**提示テキスト**
━━━━━━━━━━━━━━━━

男なら、道端でお色気ムンムンの女性を見かけた時、
もしも自分が昆虫だったなら、
ソッコー後ろから抱き着いてしまえるのに・・とか。
そんな衝動にかられたり・・・
しかし自分は昆虫ではない、人間なのだ。
理性をもたなければならない。と自分にブレーキをかける。
ブレーキはかけても・・そんな衝動にかられたこと自体が
自分でもキモイ。
・・・とか。

小池真理子という人は、そんな人の裏暗い
心の底の底にいとも簡単に入り込んできて
こんこんとフタをつついてくる。

あらすじ
10年の歳月をかけて紡がれた別離と再生。

わたしの人生は何度も塗り変えられた。いくつもの死と性とともに──。
昭和38年11月、三井三池炭鉱の爆発と国鉄の事故が同じ日に発生し、「魔の土曜日」と言われた夜、12歳の黒沢百々子は何者かに両親を惨殺された。
母ゆずりの美貌で、音楽家をめざしていたが、事件が行く手に重く立ちはだかる。
黒く歪んだ悪夢、移ろいゆく歳月のなかで運命の歯車が交錯し、動き出す……。
著者畢生の書下ろし長篇小説。(アマゾン商品紹介より)

序盤であっさり犯人の目星はつく。
あとはそれが本当にそうか。
作中で主人公がいつどうやって知るのか。
知った時どういう行動をとるのか。
犯人はどうなるのか。
という興味で引っ張られるのだが
それはことごとくはぐらかされる。
違う方向に話が進む
それがなんとも冗長に感じて途中何度も挫折しかかったけど、
終盤クライマックスではあの冗長さはこのためだったのかと
合点がいく。

━━━━━━━━━━━━━━━━

**生データ**
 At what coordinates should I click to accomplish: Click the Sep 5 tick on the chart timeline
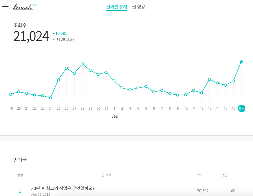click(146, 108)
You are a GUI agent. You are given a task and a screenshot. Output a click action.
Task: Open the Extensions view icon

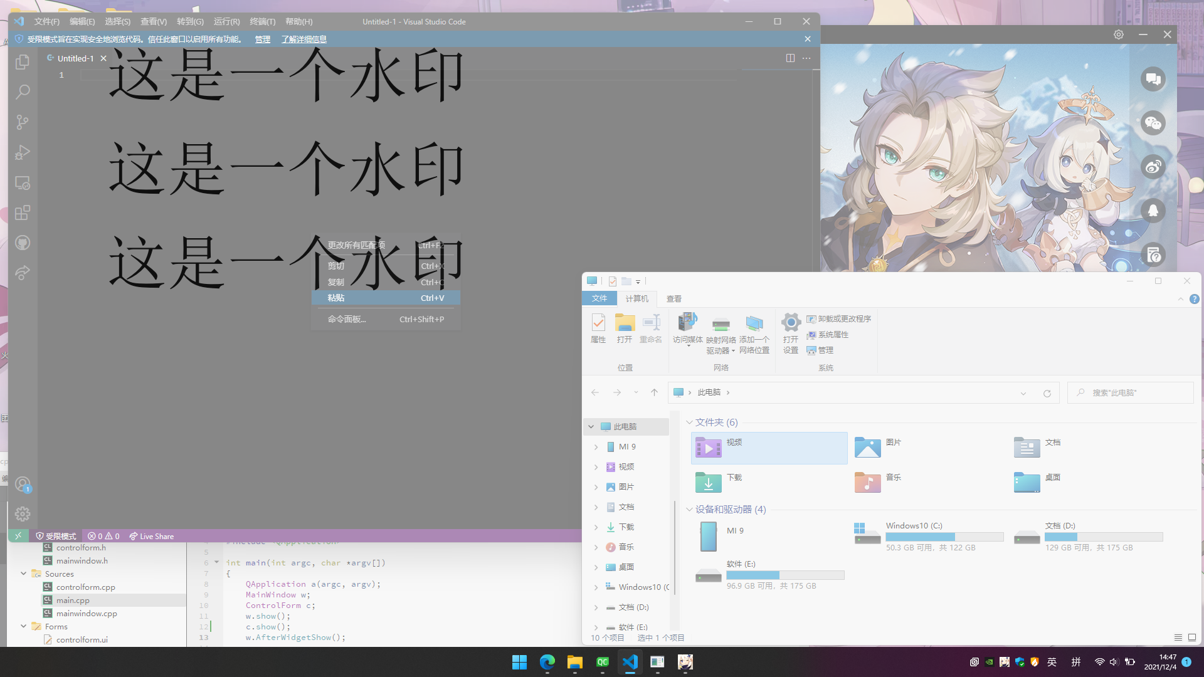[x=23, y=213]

━━━━━━━━━━━━━━━━

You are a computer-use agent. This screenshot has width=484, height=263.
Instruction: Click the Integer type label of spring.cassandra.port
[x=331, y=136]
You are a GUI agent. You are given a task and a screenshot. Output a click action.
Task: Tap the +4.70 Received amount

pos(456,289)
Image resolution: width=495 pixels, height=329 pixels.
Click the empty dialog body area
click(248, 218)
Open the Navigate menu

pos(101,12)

━━━━━━━━━━━━━━━━

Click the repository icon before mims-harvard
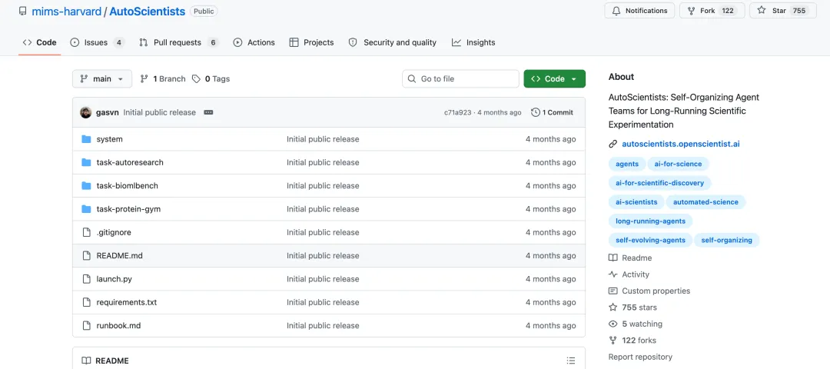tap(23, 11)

━━━━━━━━━━━━━━━━

**問題文**
小池真理子の長篇小説についての感想文を、最後の「合点がいく。」の後から続けてもらえますか？ 一覧は別の出典から取られたものです。

**問題の解答**
ネタバレしてもいけないのであまり内容には触れられないが
これはサスペンスではなく
一人の女性の一生を描く大河ドラマだった。
主人公の黒沢百々子は小学生の頃から美貌と聡明さを兼ね備えている。
小学生にその描写はいささかなまめかしすぎだろ小池さん
とも言いたくなるほどだが・・・
美人が幸せになるとは限らない。美人であるが故に巻き込まれる歪んだ運命
の変転がヒリヒリと描かれる。

しかし百々子は常に凛として孤高の姿勢を崩さない。

その姿に何を思うか・・・。
それが本作の読みどころだろう。

私が思ったのは、幸も不幸も、1寸先にどうなるかは分からない。
あれこれ考えても思い通りにはいかない。なるようにしかならない。
なるようになったその先で、そのことをどう受け止めるかが重要だ。
何がどうなろうと、その時その時の
できる限りを尽くして生きていきたい。